## TAREFA ESCRITA 1
No texto sobre a candidatura de Jesus a Harvard, que senão o júri lhe apontou?
## TAREFA ESCRITA 2
Prolongue o texto sobre a anedota de Harvard e as afinidades entre Jesus e Sócrates a partir da última frase apresentada.

Certo dia, na celebérrima universidade americana de Harvard, testaram-se as aptidões de algumas figuras máximas da História humana para a docência universitária, dando fé e considerando tudo o que dessas figuras se sabia. Foi então apreciada a candidatura de nem menos do que de Jesus de Nazaré.
Pois Jesus muito dificilmente poderia pretender ensinar em Harvard. Porquê? Era um professor excelente, admitiu o júri, com um senão: não tinha publicado nenhum trabalho. Boas aptidões pedagógicas, sim senhor, mas não publicou. 
 
 
Eis, na anedota, uma das afinidades entre Jesus e Sócrates. Nenhum deles publicou. (Jorge Jesus não, por enquanto, mas o prisioneiro 44 sim, e um best seller – há quem diga que comprado por ele próprio.)

## DADOS EXTRAÍDOS
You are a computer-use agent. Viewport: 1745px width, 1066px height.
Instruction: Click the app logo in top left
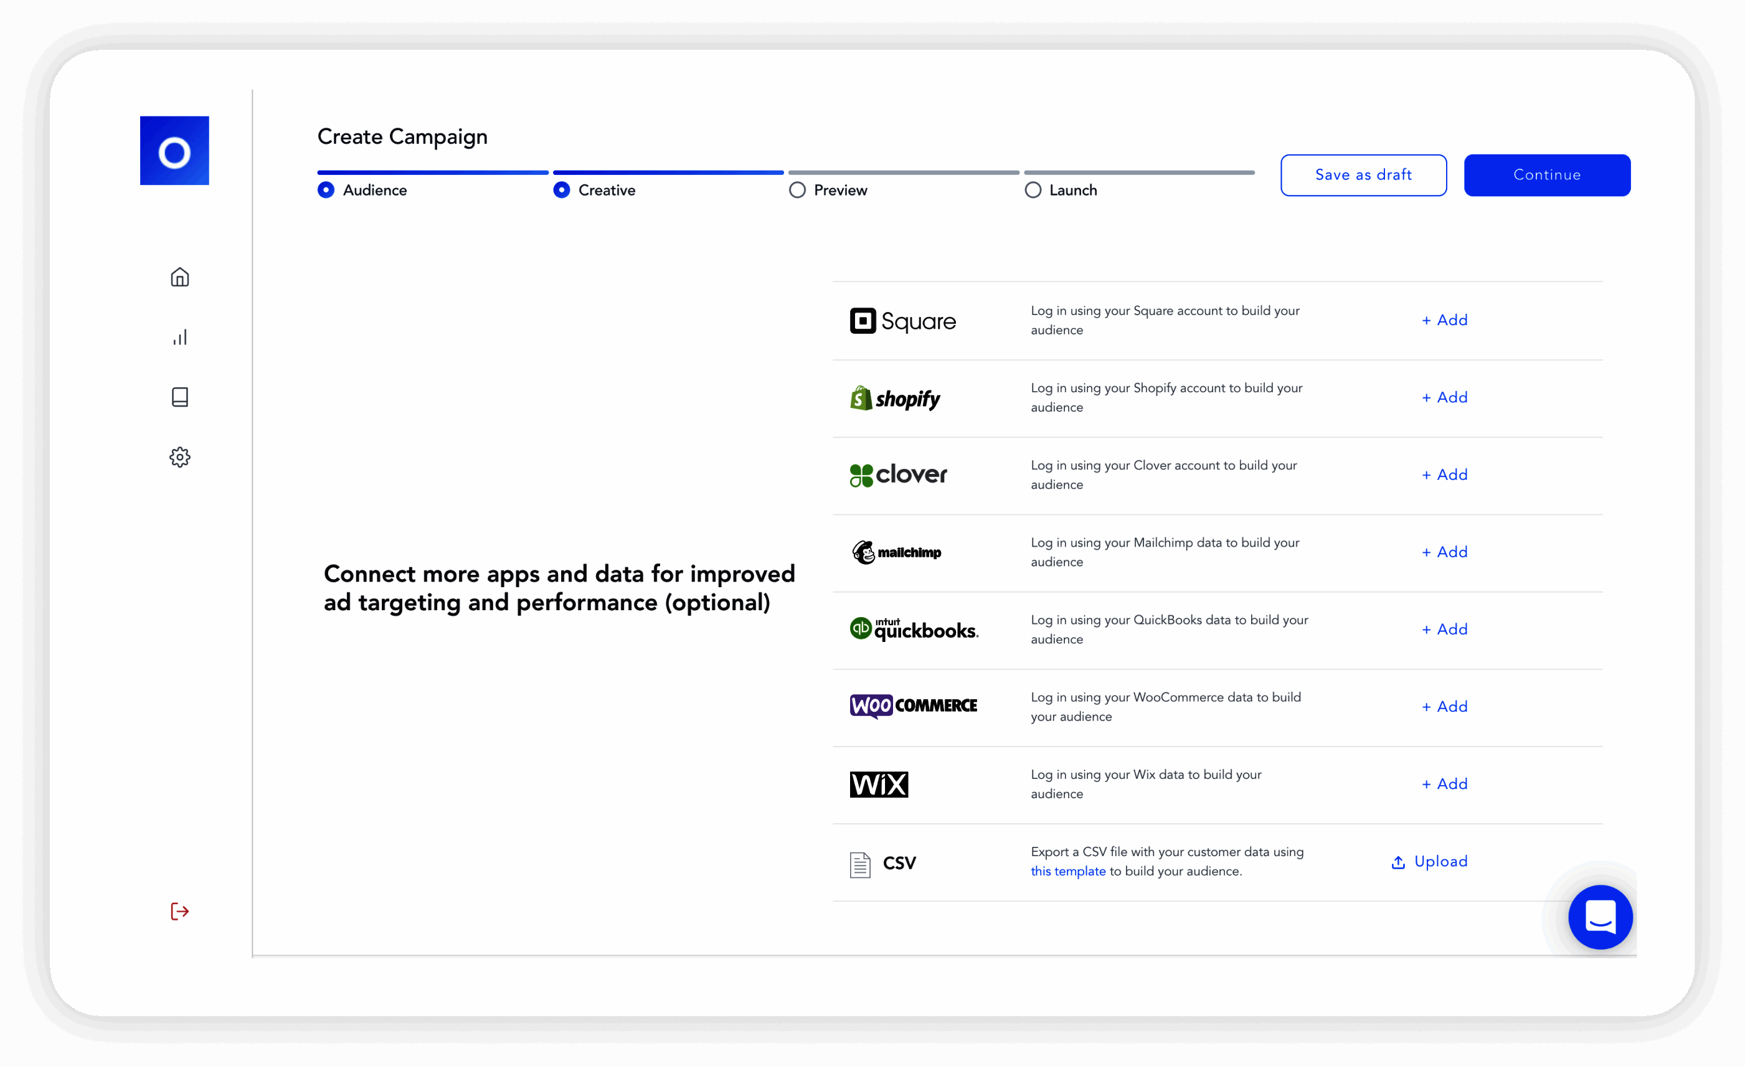(x=174, y=150)
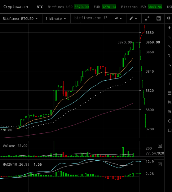Open the settings gear

pos(169,18)
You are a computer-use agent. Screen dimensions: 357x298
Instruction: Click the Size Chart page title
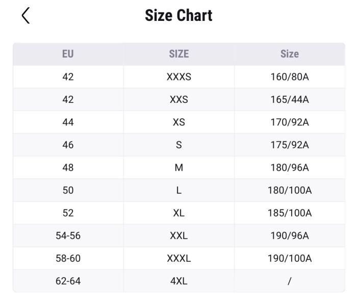click(179, 16)
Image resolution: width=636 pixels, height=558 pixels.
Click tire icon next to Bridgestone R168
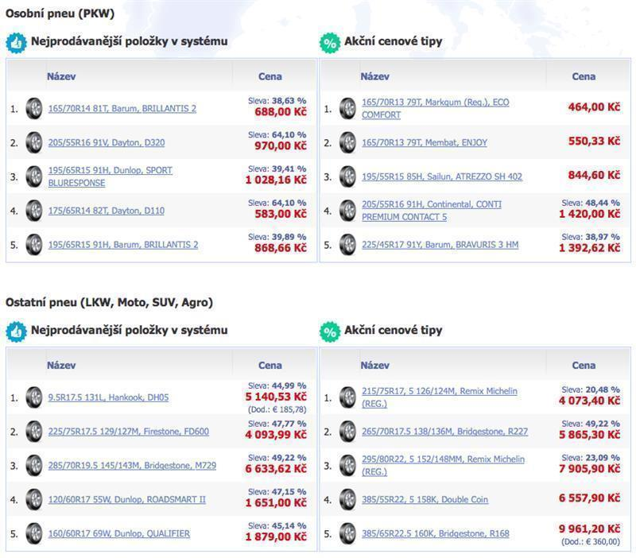point(347,533)
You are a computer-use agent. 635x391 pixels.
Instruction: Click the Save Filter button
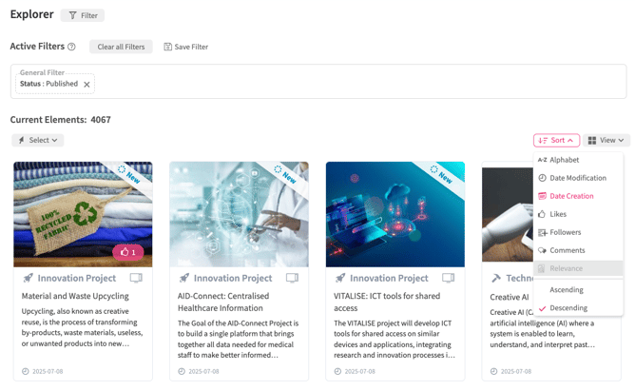pyautogui.click(x=185, y=47)
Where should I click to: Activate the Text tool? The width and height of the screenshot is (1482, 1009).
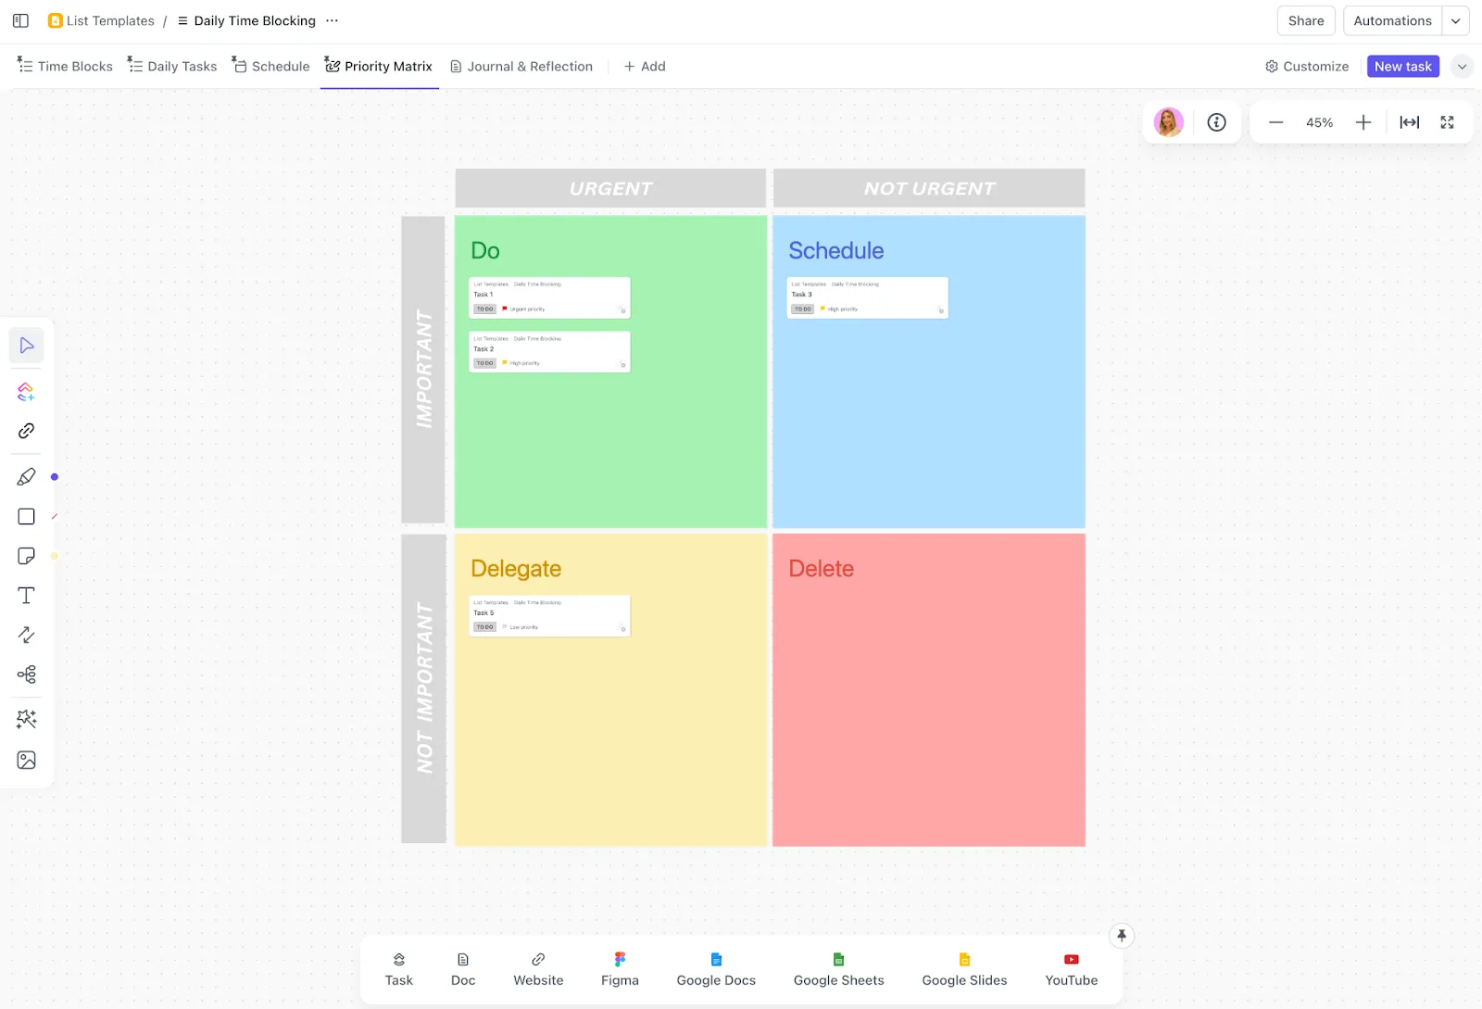(26, 596)
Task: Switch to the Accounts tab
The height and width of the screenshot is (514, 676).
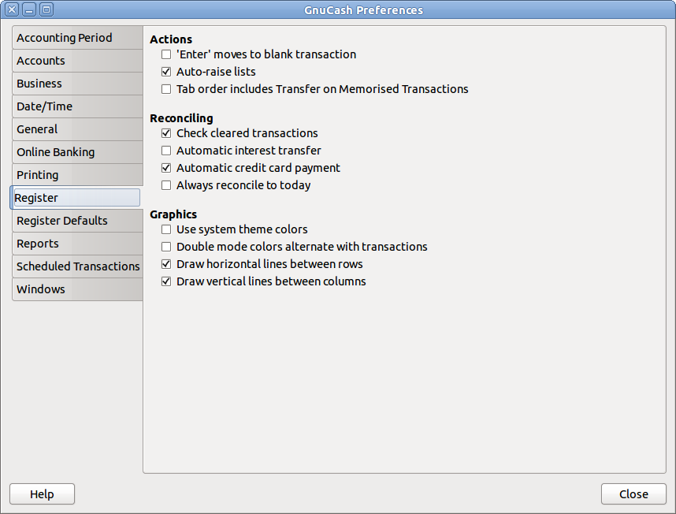Action: pos(77,61)
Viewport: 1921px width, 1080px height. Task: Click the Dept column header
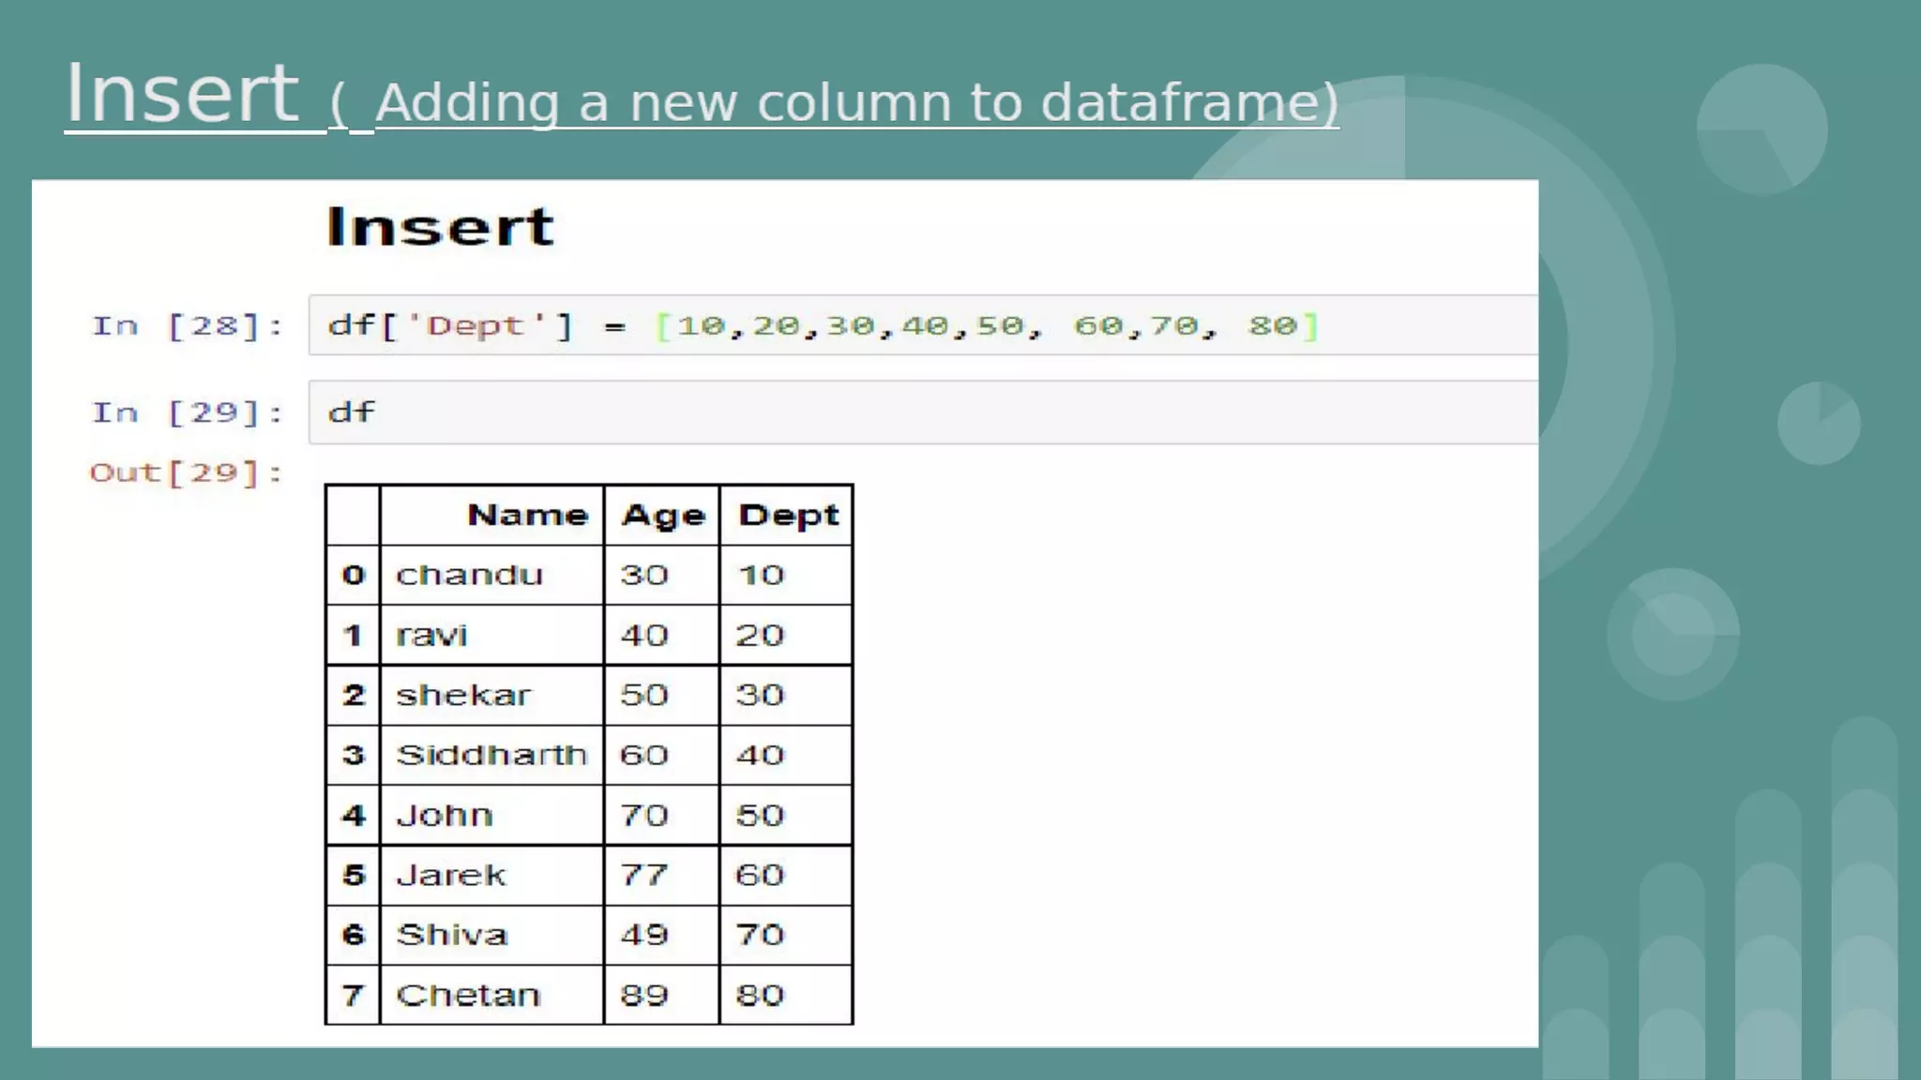coord(788,516)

## RESULTADO FINAL 1
Não tinha publicado nenhum trabalho.

## RESULTADO FINAL 2
Os ensinamentos de Sócrates e de Jesus de Nazaré não se conservaram sob a forma da palavra escrita – escrita por eles, atenção. No caso de Sócrates, e pelo testemunho de Platão, só por duas vezes o mestre consultou uns rolos de pergaminho. Alain, o maître a penser francês classificou estes tempos de helénica oralidade como uma ivresse du discours, a embriaguês da palavra falada.
 
 
No caso de Jesus, aponta-se uma excepção, anódina, aliás, contida no capitulo 8 do evangelho de João, nos versículos de 1 a 8: Jesus inclinou-se e escreveu na terra com os dedos, como se não os escutasse. Mas, em que língua escreveu Jesus na terra com os dedos. Não se sabe. Aramaico? Grego? Será que Jesus sabia escrever?
Não, não há evidências de que Jesus soubesse escrever. Mas se calhar sabia…
 
 
Tópico capital do grande e velho ensino: a oralidade. O mestre fala, o discípulo ouve, bebe-lhe as palavras. A oralidade é, se se pode dizer, um ideal até de vida. A oralidade que passa mal para o papel escrito, que se trai e se falsifica se reduzida a documento – todos sabemos o que é a sensaboria da acta de uma reunião animada onde se dirimiram acaloradas razões.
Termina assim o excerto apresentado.